PRP, platelet rich plazma yani trombosit yönünden zengin olan plazma anlamına gelir. Cildimizde hasar oluştuğunda yaralı bölgeye ilk olarak pıhtı hücreleri ulaşır ve bu bölgeyi tedavi ederler. PRP uygulamasında da esas mantık; pıhtı hücrelerini zenginleştirerek kişiye yeniden uygulamaktır. Hastadan alınan kan örneği ayrıştırılıp zenginleştirilerek kişiye tekrar verilir ve cilt kusurlarının giderilmesi amaçlanır.
PRP yöntemi yara izleri, cilt lekeleri, cilt sarkmaları ve kırışıklıklara karşı etkili çözümler sunabilen uygulamalarından biridir. PRP, kişinin kendi kanındaki hücrelerle cildi yenileyecek hücrelerin üretilmesi esasına dayanır. Bu yeni hücreler ince iğnelerle yeniden vücuda enjekte edilir.
PRP, estetik uygulamalar arasında güncel ve etkili bir yöntemdir. Birçok cilt kusurunun giderilmesini sağlayan PRP tekniği, her yaştan insanın, yaş ya da genetik faktörlere bağlı olarak sahip olduğu cilt kusurlarının tedavisinde kullanılabilir. Saç dökülmesi, sivilce ve leke izleri, yara izi ve çatlaklar PRP ile önlenebilen cilt kusurları arasındadır.

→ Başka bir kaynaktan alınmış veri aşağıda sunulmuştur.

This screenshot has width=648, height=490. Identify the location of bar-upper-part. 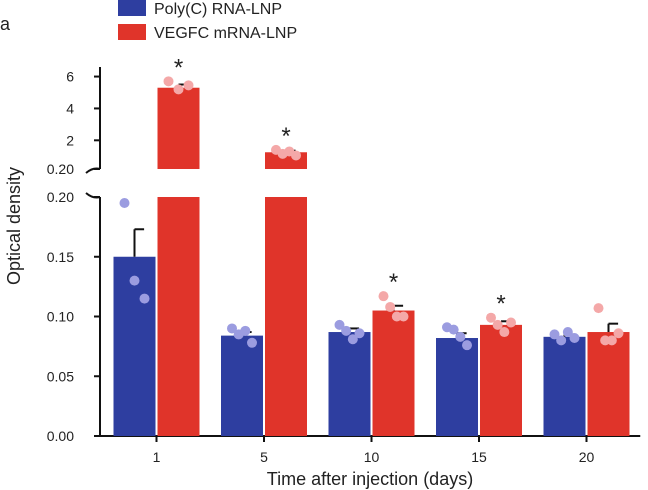
(178, 128).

Bunun dışında, sağlıklı ve güçlendirilmiş trombosit hücreler sayesinde cildi yenilediği için kırışıklık ve sarkmaların tedavisinde de etkilidir. PRP uygulaması, etkili, güvenilir ve zararsız bir uygulama olmasıyla birlikte diğer estetik uygulamalara göre etkileri daha geç başlar.
PRP tedavisindeki asıl rol alan hücreler pıhtı hücreleri yani trombositlerdir. Pıhtı hücreleri, cildimizde yara ve hasarları onarmakla görevlidir. Hastadan alınan kan, çeşitli işlemlerle ayrıştırılır ve pıhtı hücreleri açısından zenginleştirilerek kusurlu bölgeye enjekte edilir. Trombositler, onarıcı güçlerini bu bölgede iyileşme sağlamak için kullanırlar. Cildin yenilenmesini sağlarlar. Ayrıca pıhtı hücreleri, yaralı bölgeye kök hücreleri çektiği için de hasarlı bölgenin yenilenmesini ve tazelenmesini sağlarlar.

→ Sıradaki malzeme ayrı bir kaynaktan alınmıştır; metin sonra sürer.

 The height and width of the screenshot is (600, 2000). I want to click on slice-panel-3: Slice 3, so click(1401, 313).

PRP işlemi etkisini göstermeye başladığında hastalarımız, daha genç ve canlı bir cilt görünümüne kavuşur. Hasarlı bölgeye enjekte edilen kan, tamamen hastaya ait olduğu için uygulamanın riski yok denebilecek kadar azdır. Operasyondan sonra enjeksiyon yapılan bölgede hafif ödem ve morluklar oluşabilir. Doktorun reçete edeceği ilaçlarla bunların önüne geçilebilir. Morluk ve ödemler, hiçbir müdahale olmasa dahi en fazla 2 – 3 gün içerisinde geriler. PRP işlemi, cildinin donuk görünmesinden ve renk eşitsizliklerinden rahatsız olan herkese yapılabilir.

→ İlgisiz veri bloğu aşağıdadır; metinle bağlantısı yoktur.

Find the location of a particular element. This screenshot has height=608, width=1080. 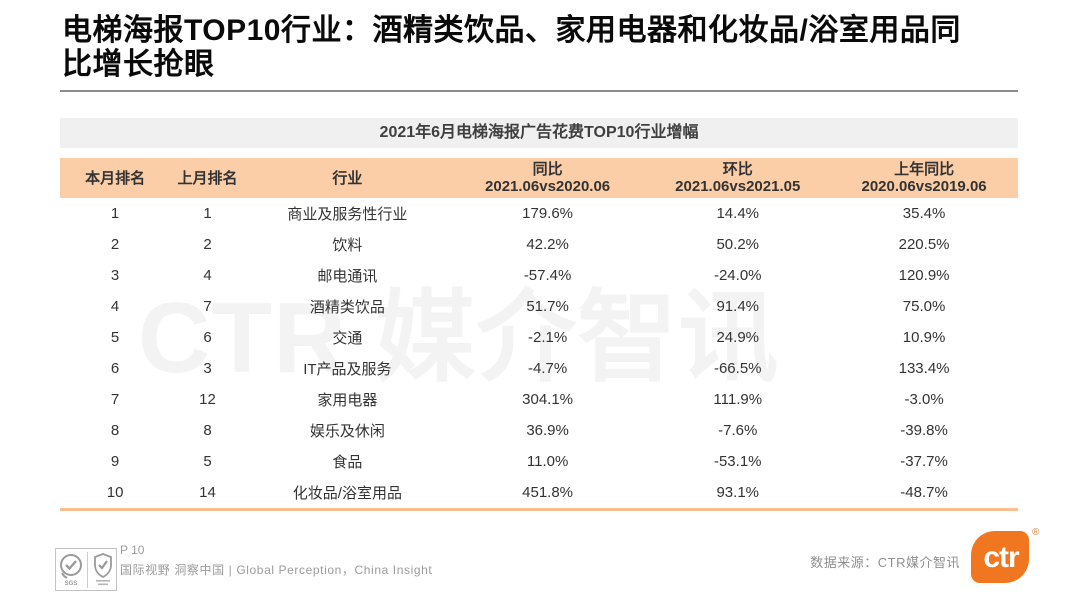

data-source-label: 数据来源：CTR媒介智讯 is located at coordinates (885, 562).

PRP işlemi, anestezi ve uygulama ile birlikte toplamda yaklaşık 40 dakika süren bir işlemdir. İşlem ince uçlu iğnelerle yapılır. Bu nedenle lokal anestezi altında yapılması tercih edilir. Önce hastadan kan örneği alınır ve özel tüplere konulur. Santrifüj cihazında ayrıştırılır ve pıhtı hücreleri açısından zenginleştirilir. Son olarak elde edilen kan ise yeniden hastanın ihtiyacı olan bölgeye enjekte edilir. Hasta işlemden sonra hemen günlük yaşamına dönebilir. Fakat uygulamanın etkili olması için düzenli aralıklarla en az 3 -4 seans tekrar edilmesi gerekir.